■ What the task requires ■
Swap "Alquilar" for "Alquiler" in the stretch from the line containing "Convertimos sueños en hogares. (159, 1167)" through the last of the items. Output only those lines, with everything else left as it is.

■ Data entries ■
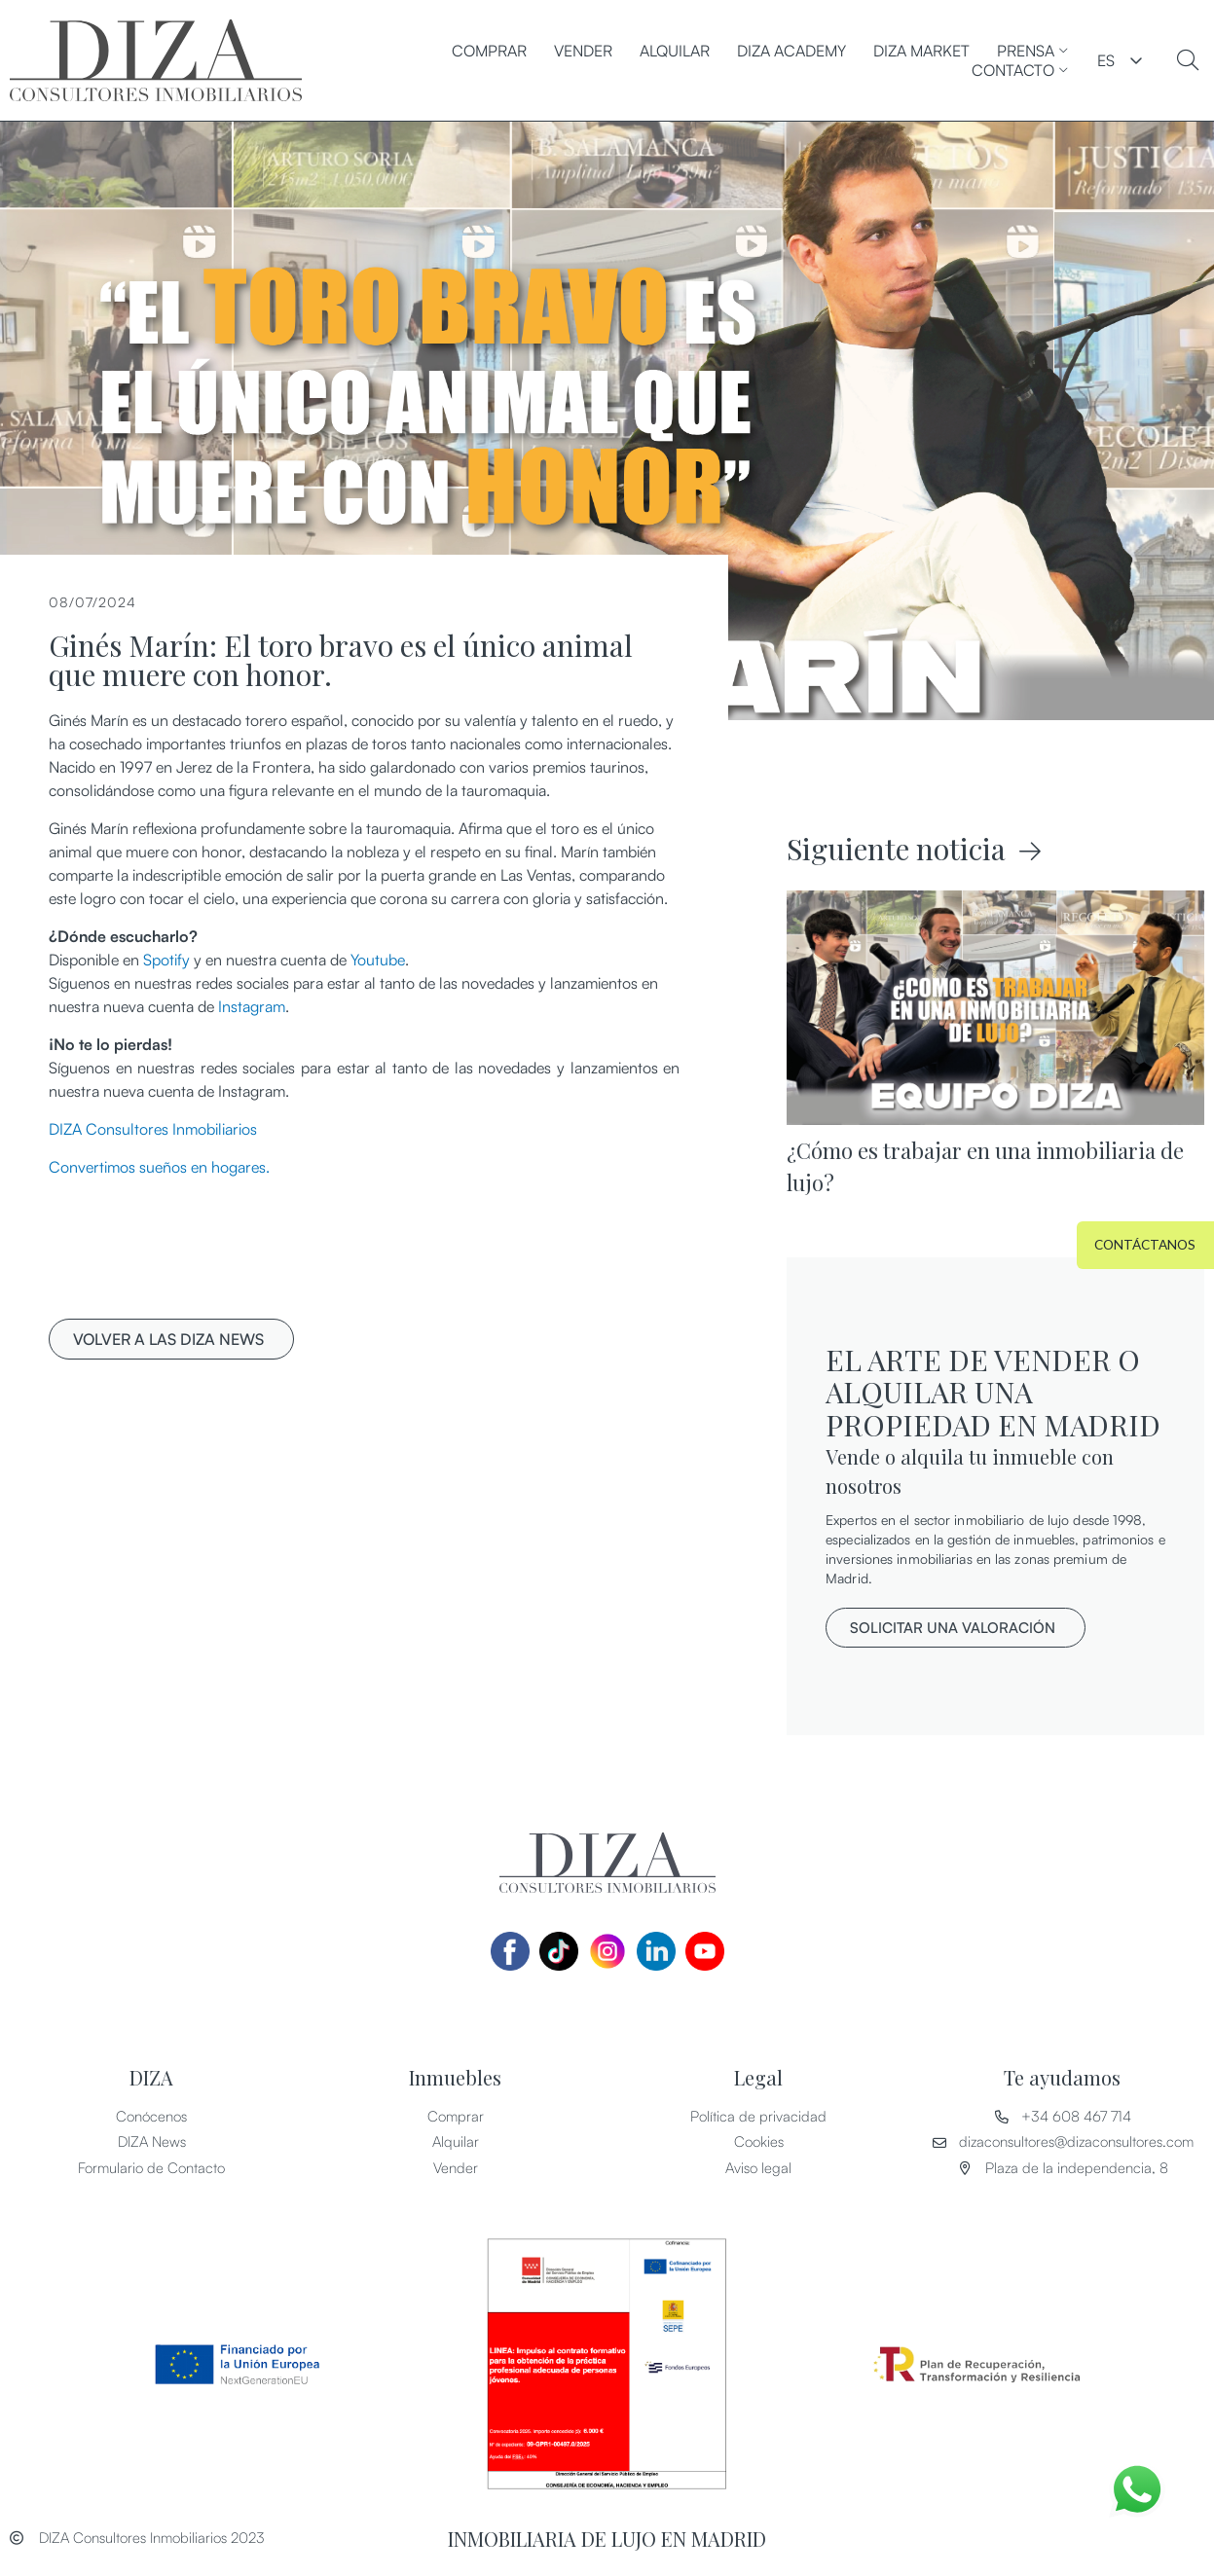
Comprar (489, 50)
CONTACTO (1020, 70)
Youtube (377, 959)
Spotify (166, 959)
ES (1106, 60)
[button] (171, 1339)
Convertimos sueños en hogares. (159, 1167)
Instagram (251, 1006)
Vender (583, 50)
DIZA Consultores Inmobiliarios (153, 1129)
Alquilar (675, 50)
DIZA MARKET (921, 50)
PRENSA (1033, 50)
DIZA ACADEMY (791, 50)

■ Problem solution ■
Convertimos sueños en hogares. (159, 1167)
Instagram (251, 1006)
Vender (583, 50)
DIZA Consultores Inmobiliarios (153, 1129)
Alquiler (675, 50)
DIZA MARKET (921, 50)
PRENSA (1033, 50)
DIZA ACADEMY (791, 50)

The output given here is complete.